Results feed into an aggregator that:

  • Fails the review if any blocker rule fails
  • Reports general and nit violations for human review
  • Summarizes with per-rule reasoning

FAQ

Why plain English instead of a formal specification language?

Formal specs are precise but brittle. They require learning a DSL and maintenance as the spec language itself evolves. Plain English is understood by every engineer and AI model today. The tradeoff is probabilistic precision — which is acceptable for the cross-file, intent-driven problems semantic guards solve.

When should I add a rule vs. write a unit test?

If the behavior is deterministic and testable in a single module, write a unit test. If the behavior requires reasoning across files, understanding design rationale, or evaluating tradeoffs that aren't encoded in code, use a semantic guard.

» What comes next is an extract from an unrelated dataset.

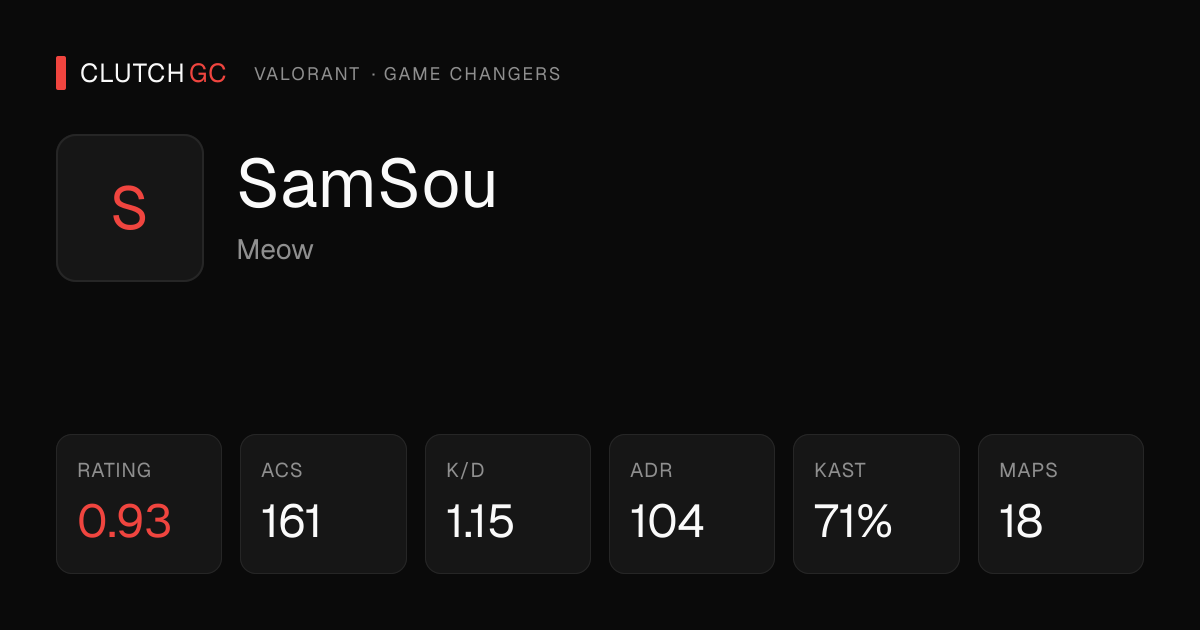Select the ADR stat card

(x=692, y=504)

What if my team doesn't use hrev?

The concepts in this document apply regardless of tooling. You can implement the same idea with:

  • A custom CI step that sends the diff and rules to OpenAI, Anthropic, or any other LLM API
  • A manual code review checklist that reviewers follow for every PR
  • A combination of the above, with the checklist automated where possible

The output format (pass/fail + reasoning) is what matters, not the specific implementation.

How many rules should I have?

Start with 3–5 high-value guards. More rules mean longer reviews and higher token costs. Remove or downgrade rules that produce false positives. A few sharp guards beat a hundred vague ones.

Should built-in detector rules run alongside my custom rules?

Yes. Built-in detectors catch classes of AI-generated risks (prompt injection, CI gaming, hallucinated correctness) that are easy to miss in custom rule sets. They require no configuration and run automatically.